Monday, January 26, 2009

Cloverfield


If I were in the business of making soundbites, I'd call this a non-stop action thrill ride! As I am not, I'll call it an interesting - if ultimately unsuccessful - experiment. It clearly is supposed to be some sort of American Godzilla, and like all American Godzillas, it just doesn't work like it should.

In the film, some guy named Rob has just boned some girl named Beth. And then we jump a month ahead in time to my birthday, when Rob is going away to Japan (where the real Godzilla lives!) and is having a big surprise party. Everyone's invited, including Hud, the wacky comic relief/cameraman, Jason, his brother, Lily, Jason's wife, and Marlena, some chick who Hud likes.
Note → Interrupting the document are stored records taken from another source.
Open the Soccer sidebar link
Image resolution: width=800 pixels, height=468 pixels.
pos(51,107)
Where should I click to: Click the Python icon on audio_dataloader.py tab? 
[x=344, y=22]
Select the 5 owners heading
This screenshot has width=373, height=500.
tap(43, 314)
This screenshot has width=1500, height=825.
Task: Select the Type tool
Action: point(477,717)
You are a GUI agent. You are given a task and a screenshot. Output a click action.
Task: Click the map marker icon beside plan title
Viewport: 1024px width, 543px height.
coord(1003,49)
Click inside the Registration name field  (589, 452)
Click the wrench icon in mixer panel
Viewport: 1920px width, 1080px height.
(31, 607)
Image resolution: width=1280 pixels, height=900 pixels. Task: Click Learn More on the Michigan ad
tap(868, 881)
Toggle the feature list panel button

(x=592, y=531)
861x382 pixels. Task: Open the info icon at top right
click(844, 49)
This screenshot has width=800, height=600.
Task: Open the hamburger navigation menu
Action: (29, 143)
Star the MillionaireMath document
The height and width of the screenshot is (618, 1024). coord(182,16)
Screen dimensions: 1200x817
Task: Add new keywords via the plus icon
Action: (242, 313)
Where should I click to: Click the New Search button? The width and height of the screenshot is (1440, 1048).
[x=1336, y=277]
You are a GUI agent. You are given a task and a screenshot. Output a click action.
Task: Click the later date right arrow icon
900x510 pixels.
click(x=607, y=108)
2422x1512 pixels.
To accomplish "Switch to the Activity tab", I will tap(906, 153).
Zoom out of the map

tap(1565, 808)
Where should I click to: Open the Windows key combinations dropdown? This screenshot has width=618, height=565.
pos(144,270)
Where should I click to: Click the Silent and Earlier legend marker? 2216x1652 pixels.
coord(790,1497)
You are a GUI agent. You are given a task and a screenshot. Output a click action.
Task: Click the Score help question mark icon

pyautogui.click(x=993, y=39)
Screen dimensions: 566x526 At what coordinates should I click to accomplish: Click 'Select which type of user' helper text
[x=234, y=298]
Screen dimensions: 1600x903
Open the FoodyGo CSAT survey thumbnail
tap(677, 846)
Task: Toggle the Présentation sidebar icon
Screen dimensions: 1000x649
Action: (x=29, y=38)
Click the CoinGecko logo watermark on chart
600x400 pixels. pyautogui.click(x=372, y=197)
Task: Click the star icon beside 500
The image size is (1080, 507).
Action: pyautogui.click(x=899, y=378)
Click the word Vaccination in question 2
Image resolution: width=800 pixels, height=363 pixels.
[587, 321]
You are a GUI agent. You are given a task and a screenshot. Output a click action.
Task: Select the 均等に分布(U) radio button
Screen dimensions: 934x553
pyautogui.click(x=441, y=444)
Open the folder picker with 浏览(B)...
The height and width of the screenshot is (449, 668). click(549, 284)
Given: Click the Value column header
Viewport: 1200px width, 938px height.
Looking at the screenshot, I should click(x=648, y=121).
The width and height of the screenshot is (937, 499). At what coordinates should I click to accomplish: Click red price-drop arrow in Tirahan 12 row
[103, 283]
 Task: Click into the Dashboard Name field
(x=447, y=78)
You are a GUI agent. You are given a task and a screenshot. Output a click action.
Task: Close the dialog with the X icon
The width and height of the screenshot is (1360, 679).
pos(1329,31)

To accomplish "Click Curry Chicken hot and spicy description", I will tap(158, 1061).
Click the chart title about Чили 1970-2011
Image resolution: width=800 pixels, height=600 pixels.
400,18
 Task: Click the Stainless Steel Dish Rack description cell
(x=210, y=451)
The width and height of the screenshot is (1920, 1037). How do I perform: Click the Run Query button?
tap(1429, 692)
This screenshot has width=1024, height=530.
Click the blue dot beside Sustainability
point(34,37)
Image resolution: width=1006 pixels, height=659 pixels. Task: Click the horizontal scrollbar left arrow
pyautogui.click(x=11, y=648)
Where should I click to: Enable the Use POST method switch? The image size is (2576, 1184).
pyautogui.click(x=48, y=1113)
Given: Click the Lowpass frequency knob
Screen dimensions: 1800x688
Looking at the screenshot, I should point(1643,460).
There's some drama when Beth shows up, and there's drinking and partying, and ultimately it's all pointless because a gigantic monster shows up and blows up the Statue of Liberty. You know all of this, because it was in the famous, and well done trailer.

Now don't get me wrong, it had a good trailer. It left enough to the imagination that you wanted to know what was going to happen next. It hinted, the shaky camerawork was compelling, and you might have been tempted to have seen the film based on it. But, what works in a trailer doesn't necessarily work in a feature-length film.

Take the camera. The main gimmick is that the entire film is handheld, and shot by one of the characters. Clever, you might think, and an interesting way to make a movie. But the deliberately poor framing and jittery camerawork, which works so well in short form, gets extremely nauseating over 80 minutes. I can't imagine seeing it on a big screen, you'd get motion sickness.

You can be sure that it's very action packed, and quite unrelenting. But because of that, you stop getting attached to the characters. Here's a drinking game, take a swig every time someone says "OH MY GOD!" You'll be on the floor in 10 minutes. Instead of making characters interesting, we just listen to them shouting and reacting. It's a shame, because in the party scene the characters are actually interesting. The drama and conflict running under the surface at the party are just abandoned as everyone screams and runs away.

The aesthetic does lead to some fantastic moments - when the characters get caught in the middle of a firefight, for instance - but there are also several shots where I thought "this scene would look pretty cool with decent camerawork". It tries to provide verisimilitude, but then you notice that the camera is always conveniently filming moments important to the story. Like how they all go to a electronics store and just happen to see a news report on the incident. For me, it killed it, and it'd be a lot more interesting if you didn't know what was happening, and weren't conveniently placed for maximum exposition. There's a feeling that they didn't realize that not knowing something is just more powerful.

I admire what they did, in a way. It's a different way to make an action movie, and it does have a level of immediacy that not many films achieve and the limited perspective is a cool way to film a disaster film. I'm glad they did it, honestly, and at least they tried something different. But it's just too hard to watch, and the story just doesn't stay interesting long enough. Maybe Godzilla should be left to the Japanese?

(I have no idea what I should do with the screens. I tried random times, but I frequently ignored that until I got an image I liked better. I almost want to do deliberately bad ones, but that wouldn't be fair, especially if the movie is actually, you know, good.)